運用人工智慧軟體於無精症睪丸檢體轉印抹片之判讀
許程皓1、葉淳甫4、黃奕燊1,2、陳威任1,2、彭昱璟3、蔡承翰1,2、劉庭祿4、杜奕瑾4、黃志賢1,2
1臺北榮民總醫院泌尿部; 2國立陽明交通大學書田泌尿科學研究中心;
3臺北榮民總醫院病理檢驗部; 4台灣人工智慧實驗室
Artificial intelligence interpretation of touch print smear cytology of testicular specimen from patients with azoospermia
Chen-Hao Hsu, M.D., M.T.M1, Chun-Fu Yeh, M.S.4, I-Shen Huang, M.D.1,2, Wei-Jen Chen, M.D. 1,2, Yu-Ching Peng, M.D.3, Cheng-Han Tsai, M.D.1,2, Tyng-Luh Liu, Ph.D. 4, Ethan Tu, M.S. 4,
* William J. Huang, M.D., Ph.D. 1,2 (* Corresponding author)
1 Department of Urology, Taipei Veterans General Hospital, Taipei, Taiwan
2 Department of Urology, School of Medicine, College of Medicine and Shu-Tien Urological
Research Center, National Yang Ming Chiao Tung University, Taipei, Taiwan
3 Department of Pathology and Laboratory Medicine, Taipei Veterans General Hospital, Taiwan
4 Taiwan AI Labs4
Purpose: Identification of mature sperm at microdissection testicular sperm extraction (mTESE) is a crucial step of sperm retrieval for the use in the intracytoplasmic sperm injection (ICSI), through which the couples with non-obstructive azoospermia (NOA) can accomplish the fertility task.

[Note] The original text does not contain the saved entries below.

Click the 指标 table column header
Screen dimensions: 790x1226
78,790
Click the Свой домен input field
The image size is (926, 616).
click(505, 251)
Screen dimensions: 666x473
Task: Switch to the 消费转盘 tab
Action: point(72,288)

To enhance the efficiency of sperm identification by the clinician, we have developed a method using touch print smear (TPS) cytology allowing immediate interpretation to provide such information. However, there is a learning curve and technique barrier for reading TPS slides. The application of artificial intelligence (AI) systems using machine learning (ML) and convolutional neural network (CNN) solutions is potentially useful to fill the gap.
Materials and methods: This study retrospectively collected 146 microscopic images of the TPS from the testicular specimen of patients with azoospermia at Taipei Veterans General Hospital, which include the categories of Sertoli cell, primary spermatocytes, round spermatids, elongated spermatids, immature sperm, and mature sperm. Out of the 146 images, 134 images were assigned as the training set and the other 12 were for the validation set. The RetinaNet, a one-stage detection framework, was adopted for the cell detection. The model performance was evaluated at the cell level with average precision (AP) and recall, which were the conventional metrics used for object detection in computer vision.
Results: Totally 5408 cells were annotated by an experienced surgeon within the training set, including 2159 Sertoli cells, 369 primary spermatocytes, 423 round spermatids, 279 elongated spermatids, 521 immature sperm, and 1657 mature sperm. The overall AP and recall were 78.76% and 87.58%, respectively. The performance on each category is presented at the table below. This model could detect Sertoli cells, primary spermatocytes and mature sperm better than cells of the other three categories, which is likely attributed to the characteristics shared among these cells.
Conclusion: This study proposed an innovative approach that leveraged ML methods to facilitate the diagnosis of spermatogenesis at mTESE for patients with NOA. It further demonstrated promising results of an AI solution that is capable of detecting and classifying cells from TPS reading. With the assistance of ML techniques, surgeons could determine the stages of spermatogenesis and provide timely histopathological diagnosis for infertile males.